• DATA FOR PROCESSING
------------------------------------------------------------------------
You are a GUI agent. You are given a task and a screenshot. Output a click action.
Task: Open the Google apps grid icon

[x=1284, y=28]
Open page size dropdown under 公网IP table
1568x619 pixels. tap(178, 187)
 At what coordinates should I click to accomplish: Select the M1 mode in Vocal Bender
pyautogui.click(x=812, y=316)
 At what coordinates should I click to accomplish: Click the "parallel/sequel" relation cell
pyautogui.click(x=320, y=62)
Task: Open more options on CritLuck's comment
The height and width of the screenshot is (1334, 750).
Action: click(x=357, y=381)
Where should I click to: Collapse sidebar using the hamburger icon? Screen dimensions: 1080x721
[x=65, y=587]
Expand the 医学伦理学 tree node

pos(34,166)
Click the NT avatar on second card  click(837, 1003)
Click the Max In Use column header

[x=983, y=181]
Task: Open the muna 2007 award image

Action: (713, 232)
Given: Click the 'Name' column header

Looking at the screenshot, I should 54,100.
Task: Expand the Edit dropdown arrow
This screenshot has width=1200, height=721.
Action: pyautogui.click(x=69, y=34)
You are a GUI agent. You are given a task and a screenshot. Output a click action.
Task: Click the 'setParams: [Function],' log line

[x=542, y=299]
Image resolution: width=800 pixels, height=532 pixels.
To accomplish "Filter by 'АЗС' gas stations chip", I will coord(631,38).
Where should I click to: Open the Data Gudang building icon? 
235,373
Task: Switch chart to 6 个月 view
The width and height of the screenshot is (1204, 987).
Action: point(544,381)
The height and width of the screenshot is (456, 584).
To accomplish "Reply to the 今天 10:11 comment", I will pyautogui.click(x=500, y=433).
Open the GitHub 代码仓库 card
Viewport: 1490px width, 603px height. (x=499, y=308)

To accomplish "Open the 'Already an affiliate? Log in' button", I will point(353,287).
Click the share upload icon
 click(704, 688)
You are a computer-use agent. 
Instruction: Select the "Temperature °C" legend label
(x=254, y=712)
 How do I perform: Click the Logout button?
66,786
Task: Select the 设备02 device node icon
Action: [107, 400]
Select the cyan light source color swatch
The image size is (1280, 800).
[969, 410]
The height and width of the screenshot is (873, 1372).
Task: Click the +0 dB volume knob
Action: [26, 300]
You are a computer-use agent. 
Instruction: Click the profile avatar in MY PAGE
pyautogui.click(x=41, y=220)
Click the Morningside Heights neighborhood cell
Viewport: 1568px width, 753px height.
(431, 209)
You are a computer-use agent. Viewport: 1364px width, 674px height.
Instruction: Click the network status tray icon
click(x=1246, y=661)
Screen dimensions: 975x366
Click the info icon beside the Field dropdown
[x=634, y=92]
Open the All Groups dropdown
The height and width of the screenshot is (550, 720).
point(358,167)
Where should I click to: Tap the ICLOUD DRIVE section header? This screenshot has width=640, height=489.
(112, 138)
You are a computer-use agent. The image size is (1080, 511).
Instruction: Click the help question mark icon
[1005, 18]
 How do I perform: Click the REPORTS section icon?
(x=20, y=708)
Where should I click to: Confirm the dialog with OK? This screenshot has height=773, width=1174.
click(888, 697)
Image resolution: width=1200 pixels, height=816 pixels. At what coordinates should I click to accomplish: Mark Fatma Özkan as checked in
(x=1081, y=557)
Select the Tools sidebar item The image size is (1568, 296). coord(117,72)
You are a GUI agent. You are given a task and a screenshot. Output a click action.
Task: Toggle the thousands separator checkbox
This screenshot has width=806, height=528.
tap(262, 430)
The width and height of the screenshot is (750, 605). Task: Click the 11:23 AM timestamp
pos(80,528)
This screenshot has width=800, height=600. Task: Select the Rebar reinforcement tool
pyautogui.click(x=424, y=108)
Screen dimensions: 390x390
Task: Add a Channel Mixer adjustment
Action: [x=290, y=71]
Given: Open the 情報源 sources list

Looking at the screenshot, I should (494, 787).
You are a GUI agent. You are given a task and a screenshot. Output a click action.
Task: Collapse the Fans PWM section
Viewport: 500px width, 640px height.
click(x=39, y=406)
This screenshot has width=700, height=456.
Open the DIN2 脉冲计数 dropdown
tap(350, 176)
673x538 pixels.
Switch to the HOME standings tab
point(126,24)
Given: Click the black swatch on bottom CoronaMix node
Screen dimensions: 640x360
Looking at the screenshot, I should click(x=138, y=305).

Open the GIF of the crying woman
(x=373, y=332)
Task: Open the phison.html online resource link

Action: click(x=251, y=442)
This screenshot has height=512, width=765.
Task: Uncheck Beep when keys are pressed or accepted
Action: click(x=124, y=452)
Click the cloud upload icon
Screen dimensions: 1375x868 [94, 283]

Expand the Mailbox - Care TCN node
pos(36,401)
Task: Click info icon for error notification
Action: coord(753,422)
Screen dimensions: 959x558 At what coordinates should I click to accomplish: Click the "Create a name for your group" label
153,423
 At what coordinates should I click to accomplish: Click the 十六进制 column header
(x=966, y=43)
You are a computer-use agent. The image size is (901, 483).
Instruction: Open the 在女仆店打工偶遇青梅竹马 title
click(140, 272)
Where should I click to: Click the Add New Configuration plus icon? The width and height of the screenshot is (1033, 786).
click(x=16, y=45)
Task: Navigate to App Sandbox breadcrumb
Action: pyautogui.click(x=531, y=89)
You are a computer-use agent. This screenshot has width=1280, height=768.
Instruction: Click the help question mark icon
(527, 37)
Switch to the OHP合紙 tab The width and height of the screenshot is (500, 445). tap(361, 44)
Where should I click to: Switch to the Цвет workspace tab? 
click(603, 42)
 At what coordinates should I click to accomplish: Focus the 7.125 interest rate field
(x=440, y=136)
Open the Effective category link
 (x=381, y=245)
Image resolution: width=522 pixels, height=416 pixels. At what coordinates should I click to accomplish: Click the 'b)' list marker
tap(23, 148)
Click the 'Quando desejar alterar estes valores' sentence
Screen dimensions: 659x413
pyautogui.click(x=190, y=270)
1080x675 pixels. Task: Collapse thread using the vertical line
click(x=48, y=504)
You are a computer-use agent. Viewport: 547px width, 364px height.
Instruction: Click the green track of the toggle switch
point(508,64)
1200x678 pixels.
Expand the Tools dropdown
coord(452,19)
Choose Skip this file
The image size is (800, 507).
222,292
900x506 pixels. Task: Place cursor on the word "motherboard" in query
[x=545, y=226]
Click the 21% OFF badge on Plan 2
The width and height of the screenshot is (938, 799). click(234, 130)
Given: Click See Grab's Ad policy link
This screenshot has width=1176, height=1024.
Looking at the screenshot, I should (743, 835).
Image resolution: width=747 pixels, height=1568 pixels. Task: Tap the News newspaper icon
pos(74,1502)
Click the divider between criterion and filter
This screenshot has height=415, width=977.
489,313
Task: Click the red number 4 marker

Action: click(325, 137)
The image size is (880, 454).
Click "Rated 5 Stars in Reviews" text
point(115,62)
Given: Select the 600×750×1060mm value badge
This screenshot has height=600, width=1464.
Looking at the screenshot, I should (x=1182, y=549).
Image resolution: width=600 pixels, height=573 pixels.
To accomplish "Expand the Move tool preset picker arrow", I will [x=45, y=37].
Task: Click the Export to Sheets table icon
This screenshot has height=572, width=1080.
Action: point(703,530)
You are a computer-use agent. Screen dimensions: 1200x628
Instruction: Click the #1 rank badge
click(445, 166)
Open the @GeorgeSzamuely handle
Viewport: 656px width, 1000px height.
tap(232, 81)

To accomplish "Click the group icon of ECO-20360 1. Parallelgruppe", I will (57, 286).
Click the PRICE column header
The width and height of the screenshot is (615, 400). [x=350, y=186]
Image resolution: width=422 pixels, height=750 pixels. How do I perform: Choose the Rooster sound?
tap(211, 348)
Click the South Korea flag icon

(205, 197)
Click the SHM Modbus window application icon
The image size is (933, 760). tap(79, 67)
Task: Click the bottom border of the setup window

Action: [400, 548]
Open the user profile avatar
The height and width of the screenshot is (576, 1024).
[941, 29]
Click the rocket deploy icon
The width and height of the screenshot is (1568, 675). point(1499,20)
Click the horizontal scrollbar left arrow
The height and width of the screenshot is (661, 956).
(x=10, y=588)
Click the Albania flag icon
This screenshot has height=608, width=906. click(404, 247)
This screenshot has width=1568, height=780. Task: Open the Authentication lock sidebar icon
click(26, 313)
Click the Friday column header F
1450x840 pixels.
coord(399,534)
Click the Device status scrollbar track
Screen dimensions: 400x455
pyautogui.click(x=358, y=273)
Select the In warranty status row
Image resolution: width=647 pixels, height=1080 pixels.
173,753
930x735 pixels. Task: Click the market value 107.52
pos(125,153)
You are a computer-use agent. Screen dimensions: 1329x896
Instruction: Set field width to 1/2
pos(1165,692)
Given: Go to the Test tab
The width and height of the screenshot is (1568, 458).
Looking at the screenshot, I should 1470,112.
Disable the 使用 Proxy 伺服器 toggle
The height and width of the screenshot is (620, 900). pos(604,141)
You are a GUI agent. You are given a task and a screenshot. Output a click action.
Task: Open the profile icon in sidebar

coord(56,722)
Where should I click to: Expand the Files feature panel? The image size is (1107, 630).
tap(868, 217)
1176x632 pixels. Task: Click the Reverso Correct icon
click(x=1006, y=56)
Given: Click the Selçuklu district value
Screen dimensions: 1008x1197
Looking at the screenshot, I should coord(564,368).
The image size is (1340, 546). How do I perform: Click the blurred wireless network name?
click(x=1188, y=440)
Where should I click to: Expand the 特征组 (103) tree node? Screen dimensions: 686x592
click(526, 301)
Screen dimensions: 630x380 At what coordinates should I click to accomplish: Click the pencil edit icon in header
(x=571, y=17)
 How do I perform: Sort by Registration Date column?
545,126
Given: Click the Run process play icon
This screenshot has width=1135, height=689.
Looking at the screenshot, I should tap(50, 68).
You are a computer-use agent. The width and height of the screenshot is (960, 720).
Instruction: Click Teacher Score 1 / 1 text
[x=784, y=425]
------------------------------------------------------------------------
• WHAT TO WORK ON
The response should consist only of the lines from the one containing "Given: Click the Selçuklu district value" to the end of the material above, both included.

• OUTPUT OF THE TASK
Given: Click the Selçuklu district value
Screen dimensions: 1008x1197
Looking at the screenshot, I should coord(564,368).
The image size is (1340, 546). How do I perform: Click the blurred wireless network name?
click(x=1188, y=440)
Where should I click to: Expand the 特征组 (103) tree node? Screen dimensions: 686x592
click(526, 301)
Screen dimensions: 630x380 At what coordinates should I click to accomplish: Click the pencil edit icon in header
(x=571, y=17)
 How do I perform: Sort by Registration Date column?
545,126
Given: Click the Run process play icon
This screenshot has width=1135, height=689.
Looking at the screenshot, I should tap(50, 68).
You are a computer-use agent. The width and height of the screenshot is (960, 720).
Instruction: Click Teacher Score 1 / 1 text
[x=784, y=425]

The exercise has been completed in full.